Article 65.--MEETINGS, ELECTIONS, VOTING AND NOTICES
17-6508.Voting trusts and other voting
agreements.
(a) One or more stockholders, by agreement in writing, may deposit capital
stock of an original issue with or transfer capital stock to any person or
persons, or entity or entities authorized to act as trustee, for the purpose of
vesting in such person or persons, entity or entities, who may be designated
voting trustee, or voting trustees, the right to vote thereon for any period of
time determined by such agreement, upon the terms and conditions stated in such
agreement. The agreement may contain any other lawful provisions not
inconsistent with such purpose.

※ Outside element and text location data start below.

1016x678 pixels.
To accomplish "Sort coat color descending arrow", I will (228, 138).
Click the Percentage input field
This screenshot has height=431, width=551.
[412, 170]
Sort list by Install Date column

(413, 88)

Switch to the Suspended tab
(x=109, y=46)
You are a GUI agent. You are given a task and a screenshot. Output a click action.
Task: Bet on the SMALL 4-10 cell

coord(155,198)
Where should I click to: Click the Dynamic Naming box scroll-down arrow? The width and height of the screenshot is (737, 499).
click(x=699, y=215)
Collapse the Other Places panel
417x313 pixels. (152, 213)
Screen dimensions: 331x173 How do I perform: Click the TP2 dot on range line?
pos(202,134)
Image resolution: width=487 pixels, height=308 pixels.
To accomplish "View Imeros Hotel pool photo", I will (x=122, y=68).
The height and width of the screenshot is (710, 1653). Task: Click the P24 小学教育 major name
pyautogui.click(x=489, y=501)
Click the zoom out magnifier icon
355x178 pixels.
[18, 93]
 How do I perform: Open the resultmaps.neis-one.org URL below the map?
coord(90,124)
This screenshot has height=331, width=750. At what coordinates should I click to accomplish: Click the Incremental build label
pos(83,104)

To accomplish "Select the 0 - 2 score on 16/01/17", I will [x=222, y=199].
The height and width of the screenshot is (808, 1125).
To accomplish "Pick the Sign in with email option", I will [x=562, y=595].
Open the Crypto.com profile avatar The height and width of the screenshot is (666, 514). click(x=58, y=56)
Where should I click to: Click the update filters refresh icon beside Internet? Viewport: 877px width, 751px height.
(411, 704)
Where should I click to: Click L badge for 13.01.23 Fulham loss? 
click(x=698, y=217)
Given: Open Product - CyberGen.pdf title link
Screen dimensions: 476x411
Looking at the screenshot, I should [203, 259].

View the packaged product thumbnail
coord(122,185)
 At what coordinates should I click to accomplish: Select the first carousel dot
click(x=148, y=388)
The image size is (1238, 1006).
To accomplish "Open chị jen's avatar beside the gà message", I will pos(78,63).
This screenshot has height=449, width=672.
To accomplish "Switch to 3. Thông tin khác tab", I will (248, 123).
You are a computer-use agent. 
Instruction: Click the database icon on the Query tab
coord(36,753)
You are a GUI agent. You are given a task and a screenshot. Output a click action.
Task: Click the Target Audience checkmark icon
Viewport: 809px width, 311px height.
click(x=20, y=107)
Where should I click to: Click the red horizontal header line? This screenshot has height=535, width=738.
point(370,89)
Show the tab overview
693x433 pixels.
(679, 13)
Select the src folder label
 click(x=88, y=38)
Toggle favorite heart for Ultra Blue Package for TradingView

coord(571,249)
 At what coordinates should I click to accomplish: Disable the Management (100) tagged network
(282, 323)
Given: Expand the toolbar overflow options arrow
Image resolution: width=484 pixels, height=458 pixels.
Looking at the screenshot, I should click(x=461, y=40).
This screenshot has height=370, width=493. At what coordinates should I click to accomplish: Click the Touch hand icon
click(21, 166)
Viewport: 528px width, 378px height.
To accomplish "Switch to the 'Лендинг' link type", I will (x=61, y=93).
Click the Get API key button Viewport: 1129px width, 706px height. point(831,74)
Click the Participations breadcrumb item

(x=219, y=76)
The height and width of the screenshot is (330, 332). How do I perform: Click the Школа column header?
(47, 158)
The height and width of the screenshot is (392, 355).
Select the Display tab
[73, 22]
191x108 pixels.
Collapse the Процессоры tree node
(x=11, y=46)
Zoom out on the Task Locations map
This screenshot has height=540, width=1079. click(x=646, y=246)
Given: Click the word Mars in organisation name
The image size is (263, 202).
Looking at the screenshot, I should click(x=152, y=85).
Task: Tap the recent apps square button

After the filing of a copy of the agreement in
the registered office of the corporation in this state, which copy shall be
open to the inspection of any stockholder of the corporation, or any
beneficiary of the trust under the agreement, daily during business hours,
certificates of stock or uncertificated stock shall be issued to the voting
trustee or trustees to represent any stock of an original issue so deposited
with such voting trustee or trustees, and any certificates of stock or
uncertificated stock so transferred to the voting trustee or trustees shall be
surrendered and canceled and new certificates or uncertificated stock therefor
shall be issued to the voting trustee or trustees. In the certificates so
issued, if any, it shall be stated that they are issued pursuant to such
agreement, or in the case of uncertificated shares, contained in the notice
sent pursuant to subsection (f) of K.S.A. 17-6401, and amendments thereto, and
that fact shall also be stated in the stock ledger of the corporation. The
voting trustee or trustees may vote the stock so issued or transferred during
the period specified in the agreement. Stock standing in the name of the voting
trustee or trustees may be voted either in person or by proxy, and in voting
the stock, the voting trustee or trustees shall incur no responsibility as
stockholder, trustee or otherwise, except for such voting trustee's or
trustees' individual malfeasance. In any case where two or more persons or
entities are designated as voting trustees, and the right and method of voting
any stock standing in their names at any meeting of the corporation are not
fixed by the agreement appointing the trustees, the right to vote the stock and
the manner of voting it at the meeting shall be determined by a majority of the
trustees, or if they be equally divided as to the right and manner of voting
the stock in any particular case, the vote of the stock in such case shall be
divided equally among the trustees.
(b) Any amendment to a voting trust agreement shall be made by a written
agreement, a copy of which shall be filed in the registered office of the
corporation in this state.
(c) An agreement between two or more stockholders, if in writing and signed
by the parties thereto, may provide that in exercising any voting rights, the
shares held by them shall be voted as provided by the agreement, or as the
parties may agree, or as determined in accordance with a procedure agreed
upon by them.
(d) This section shall not be deemed to invalidate any voting or other
agreement among stockholders or any irrevocable proxy which is not
otherwise illegal.
History: L. 1972, ch. 52, § 61;
L. 1988, ch. 99, § 26;
Revived and amend., L. 1988, ch. 100, § 26;
L. 1992, ch. 270, § 11;
L. 1993, ch. 163, § 3;
L. 2004, ch. 143, § 33; Jan. 1, 2005.